**Testo:**
□ □ □ □

«Ubi iudicia deficiunt incipit bellum»: questa è la frase incisa sulla facciata della Corte Suprema dell’Aja. La leggo alla vigilia del processo in appello contro Jadranko Prlic ed altri per crimini di guerra e contro l’umanità, mentre mi trovo sul tram che, passando dalla Corte Internazionale di Giustizia (CIG) ubicata nel «Palazzo di Pace», conduce al Tribunale Internazionale per l’ex Yugoslavia (TPIY). La mente corre alla condanna all’ergastolo di Ratko Mladic per genocidio proferita la settimana prima per fatti occorsi a Srebrenica (Bosnia) nel 1995. Singolare come la linea 16 sembri creare un filo conduttore tra le tre strutture giudiziarie che, seppur con competenze diverse, si sono occupate dei medesimi fatti. La CIG, che giudica le cause tra Stati, nel 2006 aveva infatti statuito sulla vertenza tra Bosnia Erzegovina e Serbia e Montenegro circa l’applicazione della Convenzione sul Genocidio ai fatti di Srebrenica del 1995, concludendo che la Serbia, pur non essendo responsabile dei fatti, aveva violato la Convenzione nel mancare di prevenirli e di consegnare Mladic al TPIY. Il 6 settembre 2013 la Corte Suprema olandese, nelle cause civili mosse da H. Nuhanovic e R. Mustafic, aveva invece determinato la responsabilità del governo olandese (dimessosi nel 2002), per il fallimento dei suoi Caschi blu nel proteggere le persone in fuga da Srebrenica.
Il mosaico, ad un mese dalla chiusura del TPIY, primo organo giudiziario impiegato dal Consiglio di Sicurezza dell’Onu quale strumento di imposizione della pace ai sensi del capitolo VII della sua Carta, si sta lentamente completando.

□ □ □ □

**Righe del dataset:**
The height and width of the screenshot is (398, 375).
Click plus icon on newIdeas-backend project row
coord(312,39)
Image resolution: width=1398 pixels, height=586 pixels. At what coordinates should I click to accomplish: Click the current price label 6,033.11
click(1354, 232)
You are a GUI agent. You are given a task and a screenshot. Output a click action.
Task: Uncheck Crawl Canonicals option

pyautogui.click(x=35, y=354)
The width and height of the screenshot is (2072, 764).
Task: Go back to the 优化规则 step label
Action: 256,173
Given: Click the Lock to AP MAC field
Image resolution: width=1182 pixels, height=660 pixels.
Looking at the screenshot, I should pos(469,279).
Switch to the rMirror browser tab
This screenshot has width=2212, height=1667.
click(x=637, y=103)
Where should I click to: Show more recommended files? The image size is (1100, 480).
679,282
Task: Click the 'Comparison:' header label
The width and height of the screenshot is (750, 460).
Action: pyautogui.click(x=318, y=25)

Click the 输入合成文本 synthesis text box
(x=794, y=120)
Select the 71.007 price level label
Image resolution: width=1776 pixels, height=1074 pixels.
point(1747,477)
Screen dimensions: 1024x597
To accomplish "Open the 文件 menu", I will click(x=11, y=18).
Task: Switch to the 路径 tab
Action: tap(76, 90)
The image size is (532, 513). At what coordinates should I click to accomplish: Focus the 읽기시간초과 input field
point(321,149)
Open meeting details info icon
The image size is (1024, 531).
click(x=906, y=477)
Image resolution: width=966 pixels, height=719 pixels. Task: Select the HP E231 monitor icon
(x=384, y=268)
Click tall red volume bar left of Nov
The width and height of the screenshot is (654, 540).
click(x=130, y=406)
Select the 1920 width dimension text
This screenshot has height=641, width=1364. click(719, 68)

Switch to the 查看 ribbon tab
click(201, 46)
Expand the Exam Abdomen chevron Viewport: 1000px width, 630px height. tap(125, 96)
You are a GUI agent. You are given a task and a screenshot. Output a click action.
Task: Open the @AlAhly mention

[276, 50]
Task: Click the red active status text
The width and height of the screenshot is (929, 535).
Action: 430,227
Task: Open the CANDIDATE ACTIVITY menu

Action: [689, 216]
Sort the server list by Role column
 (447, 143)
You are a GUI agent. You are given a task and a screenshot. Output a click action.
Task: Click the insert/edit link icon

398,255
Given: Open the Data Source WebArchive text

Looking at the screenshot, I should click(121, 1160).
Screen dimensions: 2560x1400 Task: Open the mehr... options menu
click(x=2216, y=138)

□ □ □ □

**Consegna:** Secondo il testo sui tribunali dell'Aja, in quale anno la CIG aveva statuito sulla vertenza tra Bosnia Erzegovina e Serbia e Montenegro sui fatti di Srebrenica? Le righe del dataset non servono per svolgere il compito.

**Risposta:** Nel 2006.